Passage shown –
= Beginning of Section =

14 Memoirs and their accompanying photographs tell a story — at once real and fabricated — that could very easily belong to many different people living at the same time in the same place. Similar snapshots of residential homes and school buildings can be found in the three memoirs by Malone, Murphy and Pratt, as can a photograph of their parents and of their own self as a young child. Other similar, popular snapshots include family portraits (usually outdoors) and group portraits of friends as well as those that show children in classrooms or huddled close together. Certainly, snapshots of Pratt’s paintings cannot easily be transferred to Murphy’s Allan Square reality. Nor can snapshots of Murphy in her school uniform slip seamlessly into Malone’s memoir. However, there is a haunting similarity, an underlying visual theme that can easily be detected in family snapshots, especially those that are important enough to collect in family albums. Taken alone without any text, these snapshots tell little about an individual person or family; instead, they document the history of family. The photographic snapshots reproduced in these memoirs do not provide historical evidence for what family looked like in St. John’s during and after the 1940s; rather, they represent what family should have looked like.

15 The snapshot’s singular importance, its function as a personal record of a unique family or person, is secured not by what is pictured, but by the stories that surround it. Only in relation to the written text can each photograph come close to fulfilling its promise to archive a life. The context in which it is viewed, the stories that direct its meaning and the assumptions informing its truth value ensure that the snapshot holds sway as a visual document of the personal. In these and other memoirs, family snapshots become charged with the personal, the singular and the unique.

= End of Section =

Data extract –

= Beginning of Section =

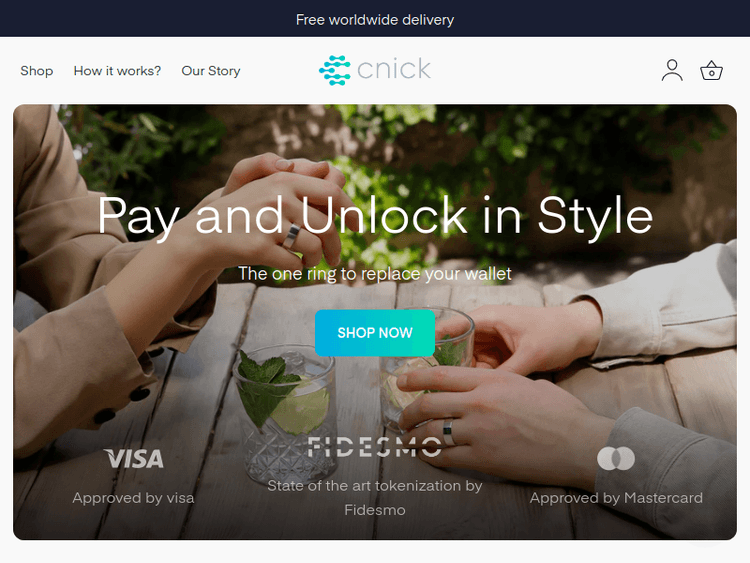Click the Mastercard circles logo
The width and height of the screenshot is (750, 563).
click(616, 458)

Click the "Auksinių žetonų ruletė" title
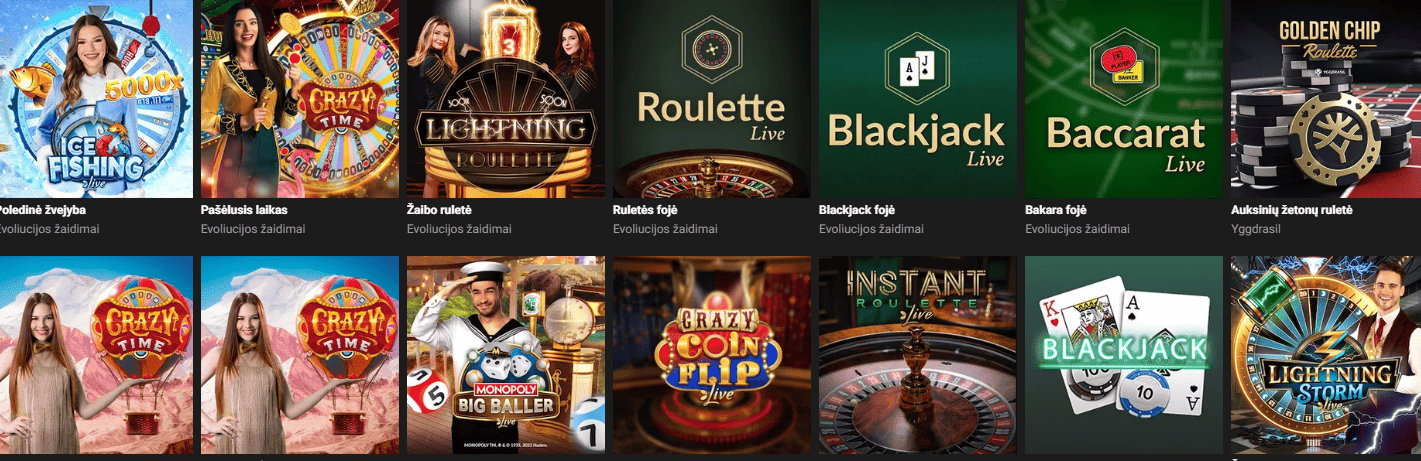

= End of Section =

Your objective – In the passage on family snapshots in memoirs, what secures a snapshot's singular importance? The listing has nothing to do with what is asked here.

Problem solution – The stories that surround it, not what is pictured.